■ **Document passage**
##########
Teacher Portal:

Forms of Energy

Investigation 1 – PreLab

 

 

 

 

 

 

 

PRINT IT

Use your browser to download a printable PDF as help during the slide presentation and to make additional notes. In your browser, go to File > Print and then choose to save as PDF.

 

MINDSET

This Investigation is designed to:

  • promote students’ understanding that energy has properties.
  • introduce the concept of potential energy as stored energy.
  • introduce the concept of kinetic energy as energy in motion.
  • promote students’ understanding of the Law of Conservation of Energy.
  • demonstrate the difference between potential and kinetic energy.
  • promote students’ understanding that energy can be transformed from potential to kinetic and from kinetic to potential forms.

 

SCIENTIST’S GLOSSARY

1. Energy: The capacity to do work.

2. Property: A characteristic that can be observed or measured.

3. Kinetic energy: The energy of motion.
##########
■ **Raw data**
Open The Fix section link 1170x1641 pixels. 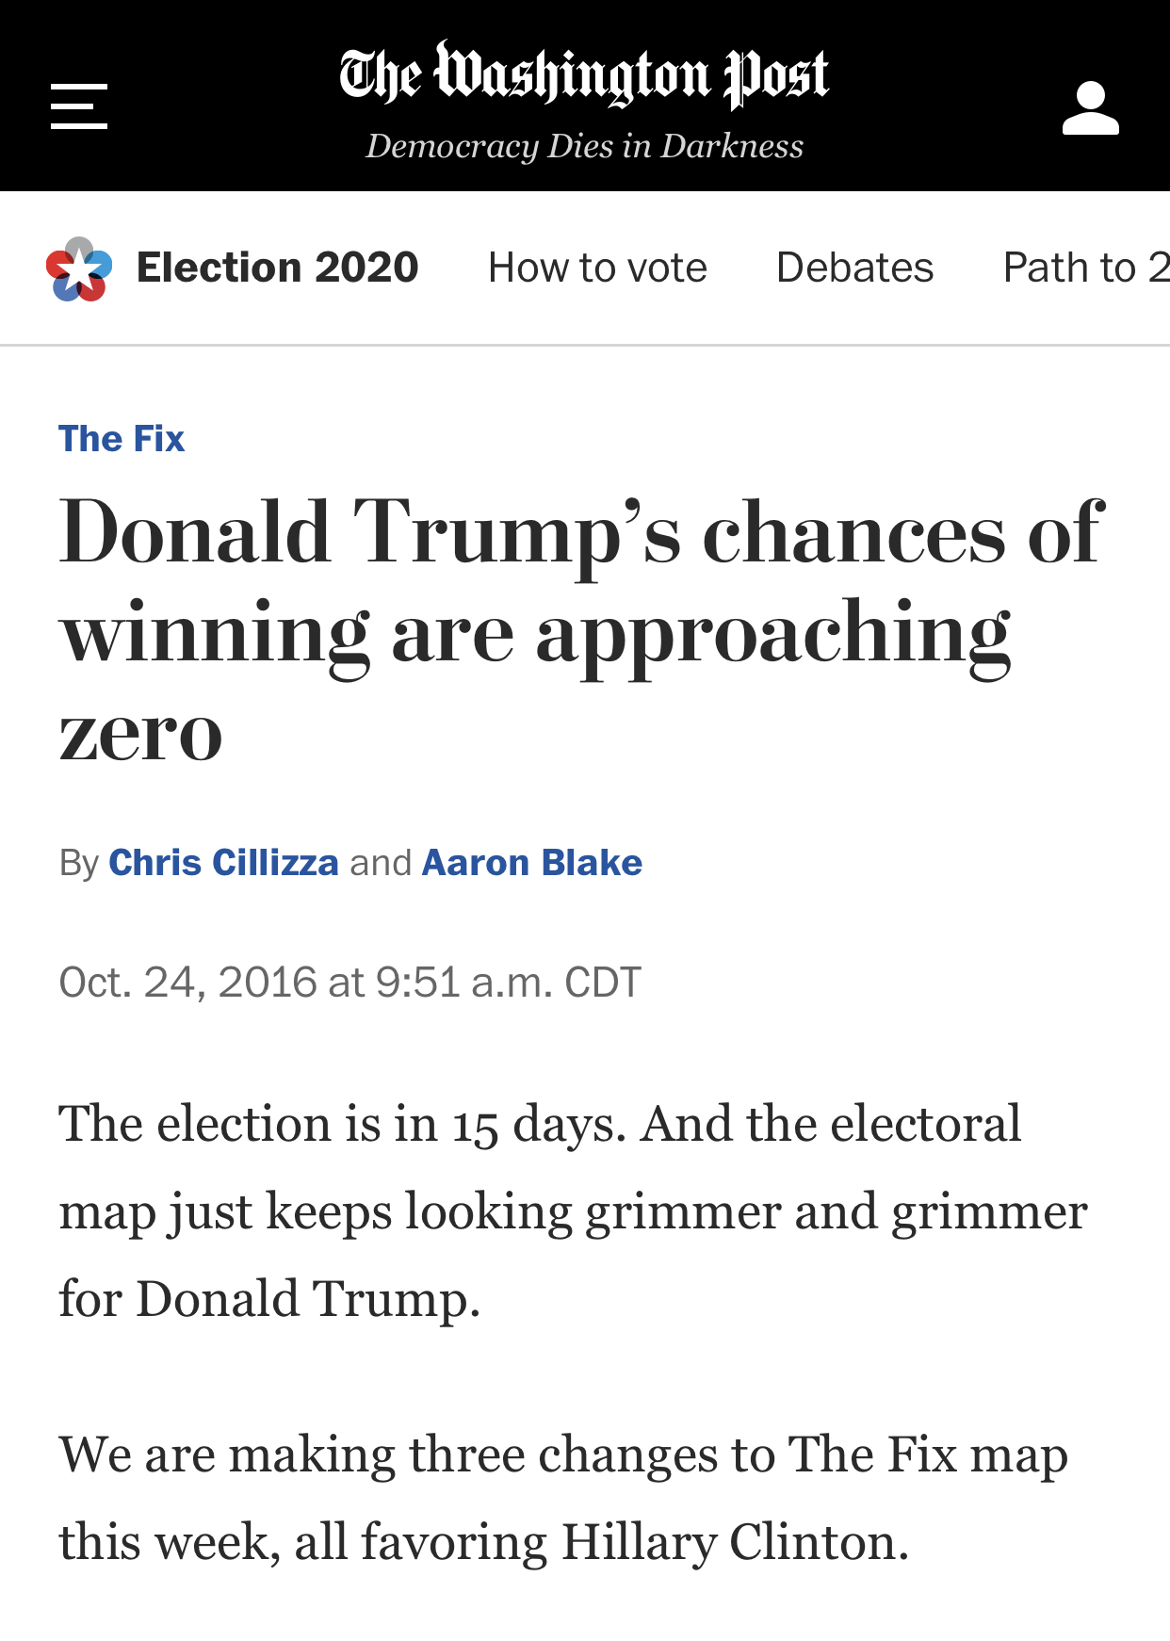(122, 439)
##########
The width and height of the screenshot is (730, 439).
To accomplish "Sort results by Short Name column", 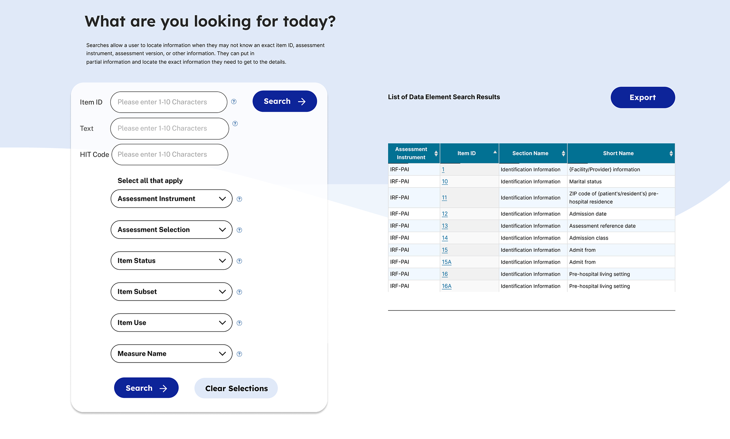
##########
■ **Instruction**
Extend the Forms of Energy teacher page, picking up right after its last glossary entry. The lines above have no connection to the Forms of Energy teacher page.

■ **Written reply**
4. Law of Conservation of Energy: A principle that states that energy is neither created nor destroyed, it simply changes form.

5. Potential energy: The energy stored in an object or substance.

6. Mechanical energy: The energy an object has because of its position or motion; the ability to do work.

BE PREPARED

Watch the Investigation 1 Teacher Video and Student Video below to prepare for the PreLab.

SET FOR SUCCESS

  • Tell students that they are about to begin the Forms of Energy CELL. 
  • Ask students to share the kinds of things they might learn in these Investigations. 
  • Tell students to think about all of the different things around them, that they come in contact with every day that depends on energy.

Begin the PreLab Concept Slides to start students on their learning journey. Then watch the Pre-Lab Student Video afterward as a class.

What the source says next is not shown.